---------- RECORDS SHOWN

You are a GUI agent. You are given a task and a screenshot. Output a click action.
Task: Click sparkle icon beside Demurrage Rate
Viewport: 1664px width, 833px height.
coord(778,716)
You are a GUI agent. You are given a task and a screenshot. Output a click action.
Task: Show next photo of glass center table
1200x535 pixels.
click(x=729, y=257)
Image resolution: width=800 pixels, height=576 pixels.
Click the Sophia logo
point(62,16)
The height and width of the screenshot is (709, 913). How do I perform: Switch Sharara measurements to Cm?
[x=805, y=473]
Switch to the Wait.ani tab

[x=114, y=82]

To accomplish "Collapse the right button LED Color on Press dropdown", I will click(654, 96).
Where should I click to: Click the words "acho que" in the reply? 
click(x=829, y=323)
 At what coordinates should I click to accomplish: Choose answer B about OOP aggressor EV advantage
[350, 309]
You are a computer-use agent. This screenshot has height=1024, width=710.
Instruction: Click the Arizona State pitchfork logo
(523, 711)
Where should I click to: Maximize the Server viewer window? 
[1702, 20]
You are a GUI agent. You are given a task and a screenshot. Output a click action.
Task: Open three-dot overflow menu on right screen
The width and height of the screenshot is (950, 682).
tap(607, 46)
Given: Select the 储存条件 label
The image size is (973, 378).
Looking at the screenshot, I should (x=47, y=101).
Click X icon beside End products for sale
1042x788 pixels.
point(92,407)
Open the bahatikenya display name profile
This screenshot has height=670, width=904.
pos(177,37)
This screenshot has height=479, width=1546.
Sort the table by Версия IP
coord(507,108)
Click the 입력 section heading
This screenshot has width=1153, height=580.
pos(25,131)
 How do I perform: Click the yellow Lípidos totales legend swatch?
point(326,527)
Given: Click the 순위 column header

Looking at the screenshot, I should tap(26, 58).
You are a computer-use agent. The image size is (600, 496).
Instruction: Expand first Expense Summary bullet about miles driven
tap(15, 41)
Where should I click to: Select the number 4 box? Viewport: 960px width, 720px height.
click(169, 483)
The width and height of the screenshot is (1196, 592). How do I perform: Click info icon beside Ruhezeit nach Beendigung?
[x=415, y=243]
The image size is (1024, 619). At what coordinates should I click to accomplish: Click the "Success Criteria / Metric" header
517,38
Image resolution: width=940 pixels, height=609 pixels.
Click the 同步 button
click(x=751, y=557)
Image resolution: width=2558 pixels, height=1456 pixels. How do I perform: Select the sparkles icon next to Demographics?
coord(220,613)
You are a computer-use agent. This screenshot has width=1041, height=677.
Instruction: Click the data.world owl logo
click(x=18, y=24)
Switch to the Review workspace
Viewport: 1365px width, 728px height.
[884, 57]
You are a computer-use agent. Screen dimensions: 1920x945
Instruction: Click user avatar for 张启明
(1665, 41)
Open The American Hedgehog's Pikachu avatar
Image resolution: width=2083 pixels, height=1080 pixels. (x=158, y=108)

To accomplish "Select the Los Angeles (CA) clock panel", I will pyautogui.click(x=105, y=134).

--------------------

• _ACTIVITY_: Set down every entry exactly as it appears.

• _ANSWER BOX_:
You are a GUI agent. You are given a task and a screenshot. Output a click action.
Task: Click sparkle icon beside Demurrage Rate
Viewport: 1664px width, 833px height.
coord(778,716)
You are a GUI agent. You are given a task and a screenshot. Output a click action.
Task: Show next photo of glass center table
1200x535 pixels.
click(x=729, y=257)
Image resolution: width=800 pixels, height=576 pixels.
Click the Sophia logo
point(62,16)
The height and width of the screenshot is (709, 913). How do I perform: Switch Sharara measurements to Cm?
[x=805, y=473]
Switch to the Wait.ani tab

[x=114, y=82]

To accomplish "Collapse the right button LED Color on Press dropdown", I will click(654, 96).
Where should I click to: Click the words "acho que" in the reply? 
click(x=829, y=323)
 At what coordinates should I click to accomplish: Choose answer B about OOP aggressor EV advantage
[350, 309]
You are a computer-use agent. This screenshot has height=1024, width=710.
Instruction: Click the Arizona State pitchfork logo
(523, 711)
Where should I click to: Maximize the Server viewer window? 
[1702, 20]
You are a GUI agent. You are given a task and a screenshot. Output a click action.
Task: Open three-dot overflow menu on right screen
The width and height of the screenshot is (950, 682).
tap(607, 46)
Given: Select the 储存条件 label
The image size is (973, 378).
Looking at the screenshot, I should (x=47, y=101).
Click X icon beside End products for sale
1042x788 pixels.
point(92,407)
Open the bahatikenya display name profile
This screenshot has height=670, width=904.
pos(177,37)
This screenshot has height=479, width=1546.
Sort the table by Версия IP
coord(507,108)
Click the 입력 section heading
This screenshot has width=1153, height=580.
pos(25,131)
 How do I perform: Click the yellow Lípidos totales legend swatch?
point(326,527)
Given: Click the 순위 column header

Looking at the screenshot, I should tap(26, 58).
You are a computer-use agent. The image size is (600, 496).
Instruction: Expand first Expense Summary bullet about miles driven
tap(15, 41)
Where should I click to: Select the number 4 box? Viewport: 960px width, 720px height.
click(169, 483)
The width and height of the screenshot is (1196, 592). How do I perform: Click info icon beside Ruhezeit nach Beendigung?
[x=415, y=243]
The image size is (1024, 619). At what coordinates should I click to accomplish: Click the "Success Criteria / Metric" header
517,38
Image resolution: width=940 pixels, height=609 pixels.
Click the 同步 button
click(x=751, y=557)
Image resolution: width=2558 pixels, height=1456 pixels. How do I perform: Select the sparkles icon next to Demographics?
coord(220,613)
You are a computer-use agent. This screenshot has width=1041, height=677.
Instruction: Click the data.world owl logo
click(x=18, y=24)
Switch to the Review workspace
Viewport: 1365px width, 728px height.
[884, 57]
You are a computer-use agent. Screen dimensions: 1920x945
Instruction: Click user avatar for 张启明
(1665, 41)
Open The American Hedgehog's Pikachu avatar
Image resolution: width=2083 pixels, height=1080 pixels. (x=158, y=108)

To accomplish "Select the Los Angeles (CA) clock panel", I will pyautogui.click(x=105, y=134).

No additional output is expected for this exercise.